Data for analysis:

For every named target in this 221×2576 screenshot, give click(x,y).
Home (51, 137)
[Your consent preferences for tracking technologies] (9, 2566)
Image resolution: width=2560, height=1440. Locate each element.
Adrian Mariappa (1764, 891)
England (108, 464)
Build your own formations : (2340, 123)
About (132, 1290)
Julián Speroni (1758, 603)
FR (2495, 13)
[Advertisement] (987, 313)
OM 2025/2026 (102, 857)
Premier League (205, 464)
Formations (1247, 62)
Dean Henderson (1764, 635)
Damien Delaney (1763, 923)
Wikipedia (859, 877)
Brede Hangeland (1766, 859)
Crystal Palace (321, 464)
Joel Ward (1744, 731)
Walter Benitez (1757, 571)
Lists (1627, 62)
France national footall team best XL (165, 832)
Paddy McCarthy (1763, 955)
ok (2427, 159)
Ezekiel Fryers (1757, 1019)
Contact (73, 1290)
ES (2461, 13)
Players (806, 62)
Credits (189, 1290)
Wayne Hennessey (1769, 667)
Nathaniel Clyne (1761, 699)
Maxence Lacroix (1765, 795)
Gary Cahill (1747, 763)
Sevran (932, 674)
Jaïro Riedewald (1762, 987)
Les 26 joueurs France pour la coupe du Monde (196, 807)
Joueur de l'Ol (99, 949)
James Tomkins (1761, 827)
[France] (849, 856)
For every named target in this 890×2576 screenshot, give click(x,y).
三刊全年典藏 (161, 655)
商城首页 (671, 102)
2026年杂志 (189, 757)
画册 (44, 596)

Directions for this task: When you reach the line that holds "Players (806, 62)", please copy it and every line after it through the end of the listing, exactly and with no other lines.

Response to the task:
Players (806, 62)
Credits (189, 1290)
Wayne Hennessey (1769, 667)
Nathaniel Clyne (1761, 699)
Maxence Lacroix (1765, 795)
Gary Cahill (1747, 763)
Sevran (932, 674)
Jaïro Riedewald (1762, 987)
Les 26 joueurs France pour la coupe du Monde (196, 807)
Joueur de l'Ol (99, 949)
James Tomkins (1761, 827)
[France] (849, 856)
For every named target in this 890×2576 screenshot, give click(x,y).
三刊全年典藏 (161, 655)
商城首页 (671, 102)
2026年杂志 (189, 757)
画册 (44, 596)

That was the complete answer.